Evaluate 20(0.5)^(n-1) when n= 3 to 12. Use sigma notation .
what you have is a geometric series, with
a = 20
r = 1/2
S2 = 20(1-r^2)/(1-r)
S12 = 20(1-r^12)/1-r
sigma(3,12) = S12-S2
= 20[(1-r^12)/(1-r) - (1-r^2)/(1-r)]
= 20/(1-r) ((1-r^12)-(1-r^2))
= 5115/512
To evaluate the expression using sigma notation, let's define the expression as a function of n, and then use the sigma notation to calculate the summation.
Step 1: Define the function
Let's define the function f(n) as f(n) = 20(0.5)^(n-1)
Step 2: Write the sigma notation
The sigma notation represents the sum of a function over a range of values. In this case, we want to find the sum of f(n) for values of n ranging from 3 to 12.
∑[n=3 to 12] f(n)
Step 3: Evaluate the expression
To evaluate the summation, we substitute each value of n from 3 to 12 into the function f(n) and add up the values.
∑[n=3 to 12] 20(0.5)^(n-1)
= 20(0.5)^(3-1) + 20(0.5)^(4-1) + ... + 20(0.5)^(12-1)

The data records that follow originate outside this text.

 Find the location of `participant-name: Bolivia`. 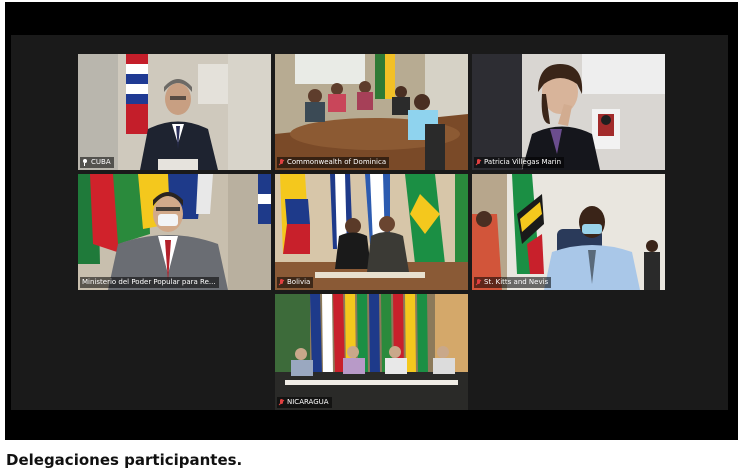

participant-name: Bolivia is located at coordinates (299, 282).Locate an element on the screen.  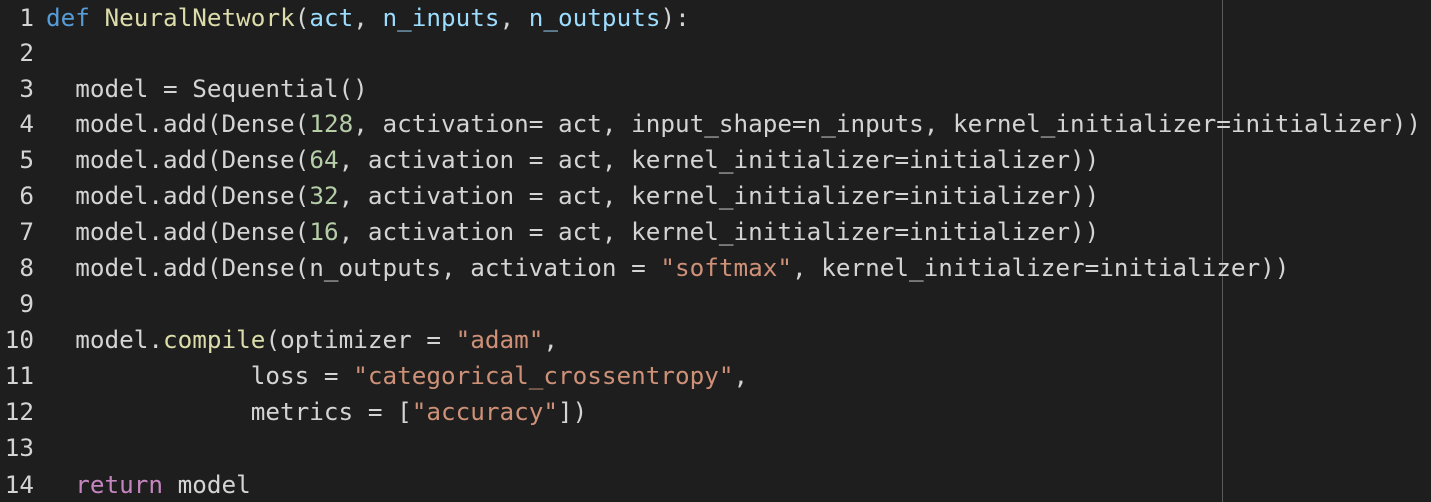
line-number: 9 is located at coordinates (26, 304).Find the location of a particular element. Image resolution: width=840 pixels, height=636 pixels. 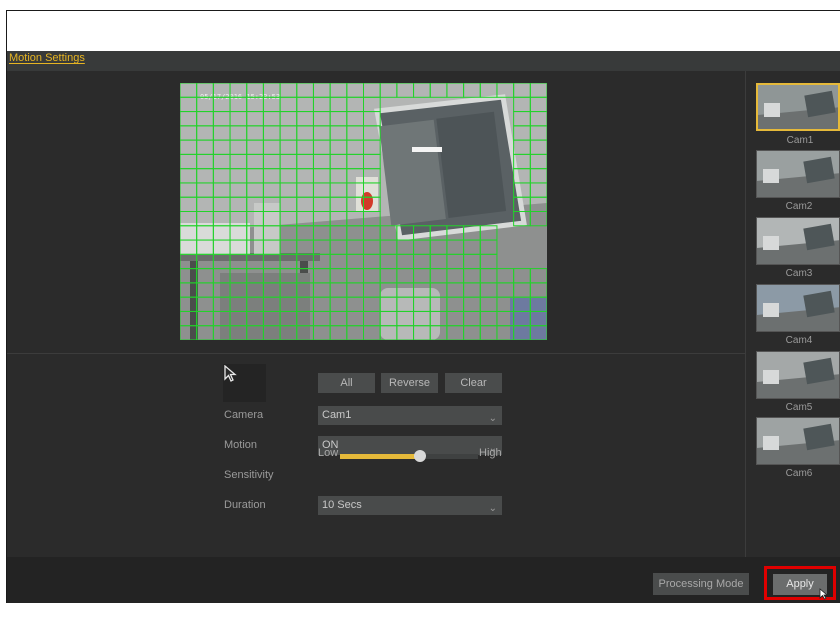

camera-label: Camera is located at coordinates (244, 415).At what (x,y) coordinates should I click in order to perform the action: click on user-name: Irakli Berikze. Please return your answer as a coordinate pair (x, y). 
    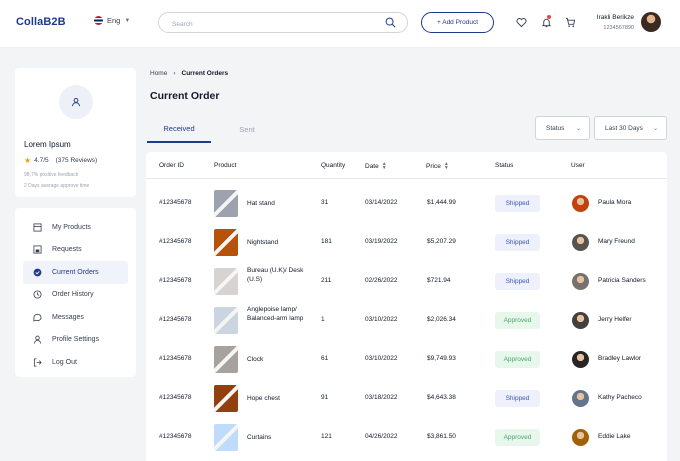
    Looking at the image, I should click on (615, 18).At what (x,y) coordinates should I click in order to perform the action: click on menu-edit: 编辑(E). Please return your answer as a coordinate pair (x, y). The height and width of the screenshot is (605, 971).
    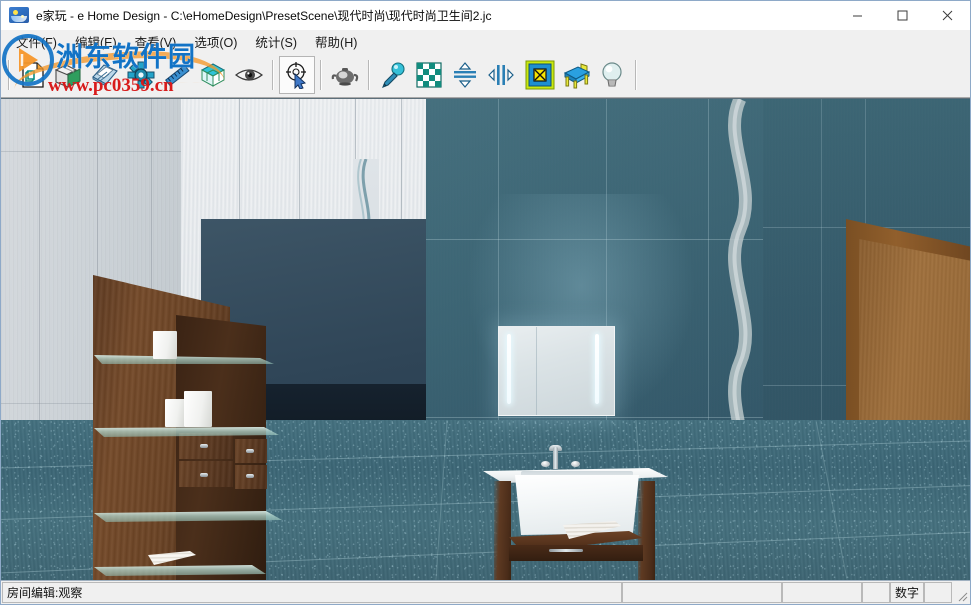
    Looking at the image, I should click on (96, 42).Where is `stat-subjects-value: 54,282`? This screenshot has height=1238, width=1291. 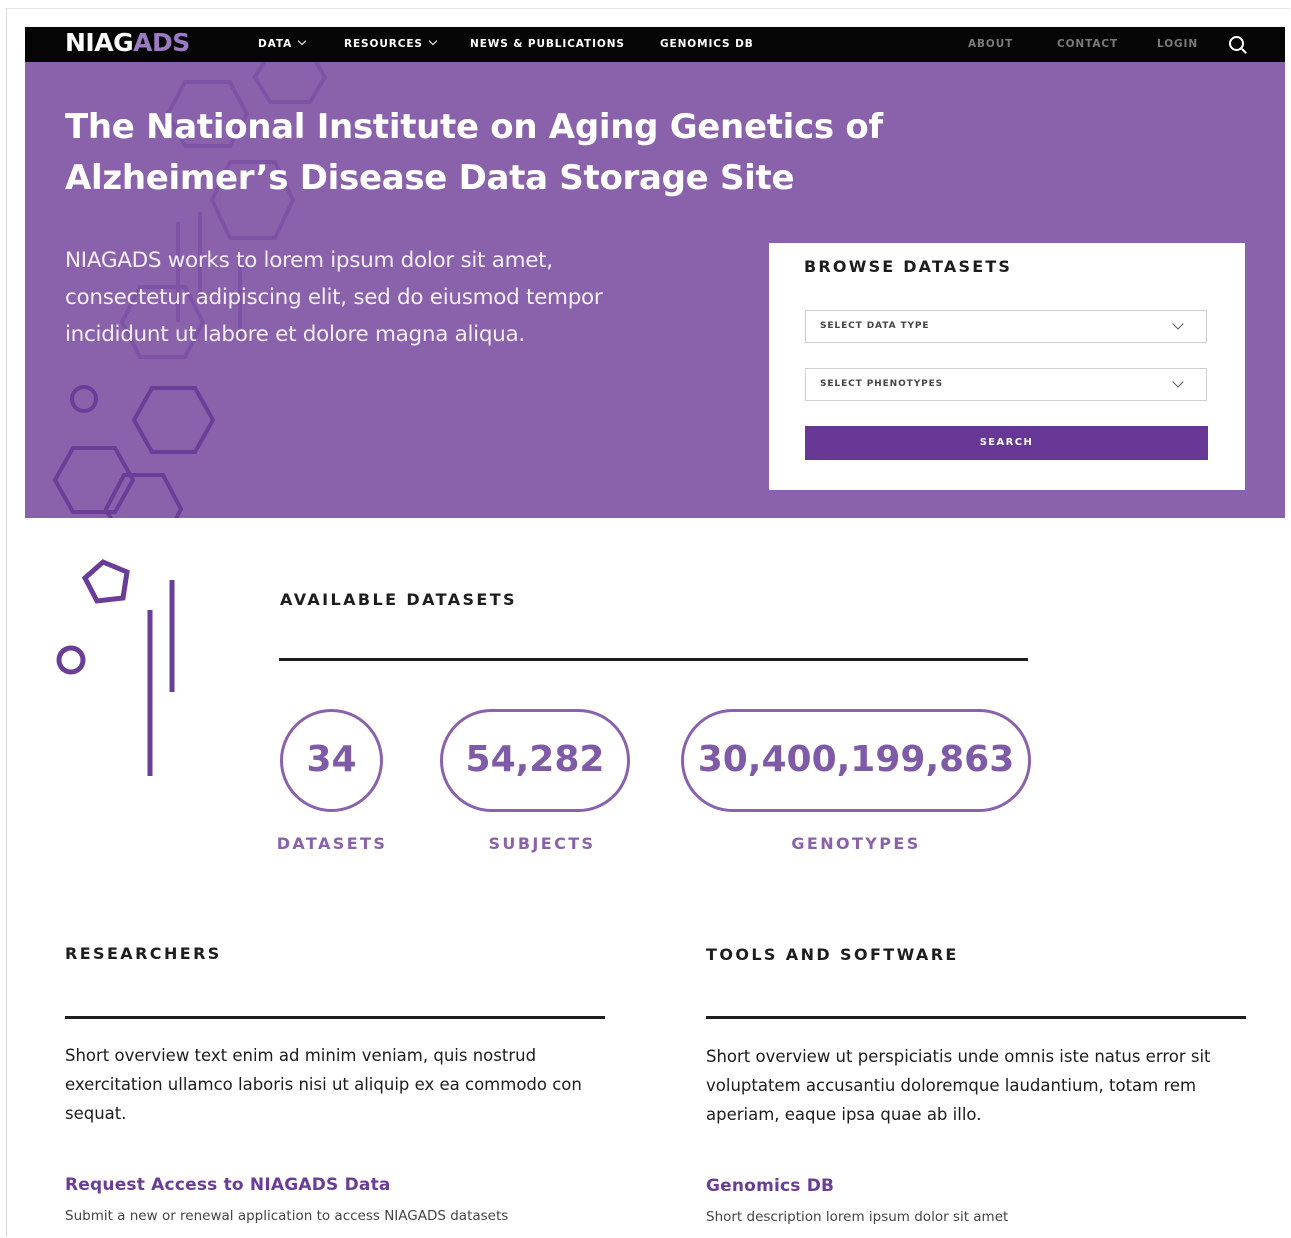 stat-subjects-value: 54,282 is located at coordinates (535, 760).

= 20(0.5)^2 + 20(0.5)^3 + ... + 20(0.5)^11
To find the value of this summation, we simply calculate each term of the expression and add them up.
f(3) = 20(0.5)^2 = 20(0.25) = 5
f(4) = 20(0.5)^3 = 20(0.125) = 2.5
...
f(12) = 20(0.5)^11 = 20(0.00048828125) = 0.009765625
Now, let's add up all the terms:
5 + 2.5 + ... + 0.009765625
This summation can be calculated using a calculator or with mathematical software.